The UK’s housing market continues to improve surprisingly. Real house prices rose by 2.62% during the year to Q2 2020, in contrast to the previous year’s 1.44% decline. This is the market's best performance since Q4 2016. Quarter-on-quarter, real house prices increased 1.54% during the latest quarter. 

The South West was the best performing region during the year to Q3 2020, with real house prices rising by 4.67%, followed by Outer Metropolitan Area (4.11%), Outer South East (3.91%), and Yorkshire and Humberside (3.74%). London real house prices increased 3.52%.

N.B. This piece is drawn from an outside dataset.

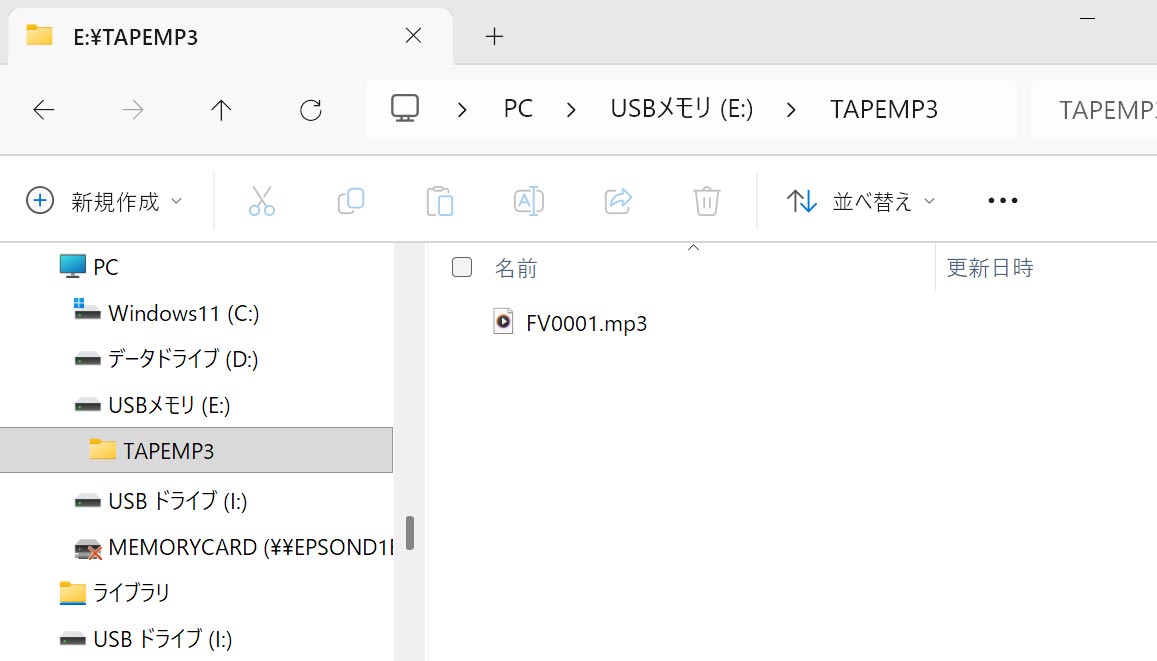The width and height of the screenshot is (1157, 661).
Task: Sort by 更新日時 column header
Action: pos(990,267)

Demand is gradually rising

The pandemic seems to have had the strange effect of stimulating UK housing market activity. 

In September 2020, residential transactions were up by 20.7% from the previous month and by 2.4% from a year earlier at 101,920, according to the HM Revenue & Customs.

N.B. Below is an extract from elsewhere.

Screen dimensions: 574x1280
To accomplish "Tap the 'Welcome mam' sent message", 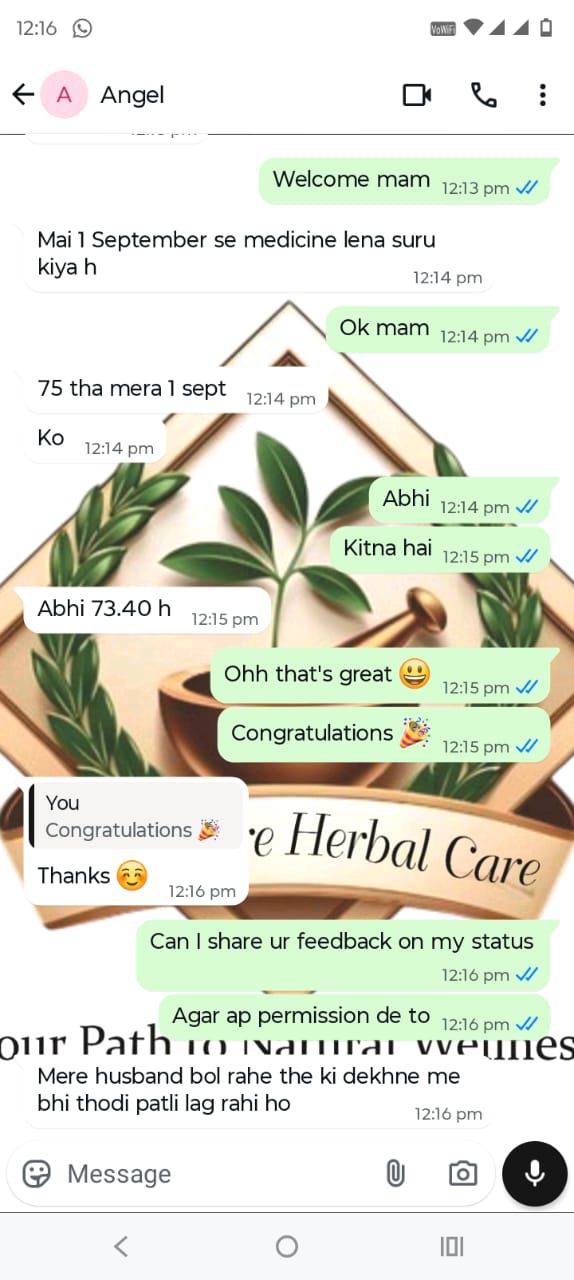I will tap(404, 182).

Demand was weak before the pandemic, falling by 1.2% in 2019 and 2.3% in 2018, due to volatile political and economic environment surrounding the Brexit deal.  

Rents, rental yields: London yields are poor, at around 2.6%

London apartment costs are very expensive, at €18,057 per sq.m.

UK: typical city centre apartment buying price, monthly rent (120 sq. m)
  Buying price Rate per month Yield
London (Prime Central $2,166,840 $4,715 2.61%

Recent news. The UK's GDP is expected to shrink by an amazing 9.8% for full year of 2020, according to IMF forecasts.  

A GDP expansion of 15.5% quarter-on-quarter in Q3 2020 partially offset a record contraction of 19.8% in Q2, according to the Office for National Statistics (ONS). However, with England again under a month-long partial lockdown until at least December 2 amidst a resurgence of COVID-19 cases, the economic recovery is projected to lose steam in Q4. 

In November 2020, the Bank of England (BoE) kept its key rate unchanged at its record low of 0.1% after cutting it twice during the pandemic from its initial 0.75%.

The UK officially left the European Union (EU) on January 31, 2020, after a referendum vote four years earlier. Current trading arrangements with the EU remain in place until the end of 2020.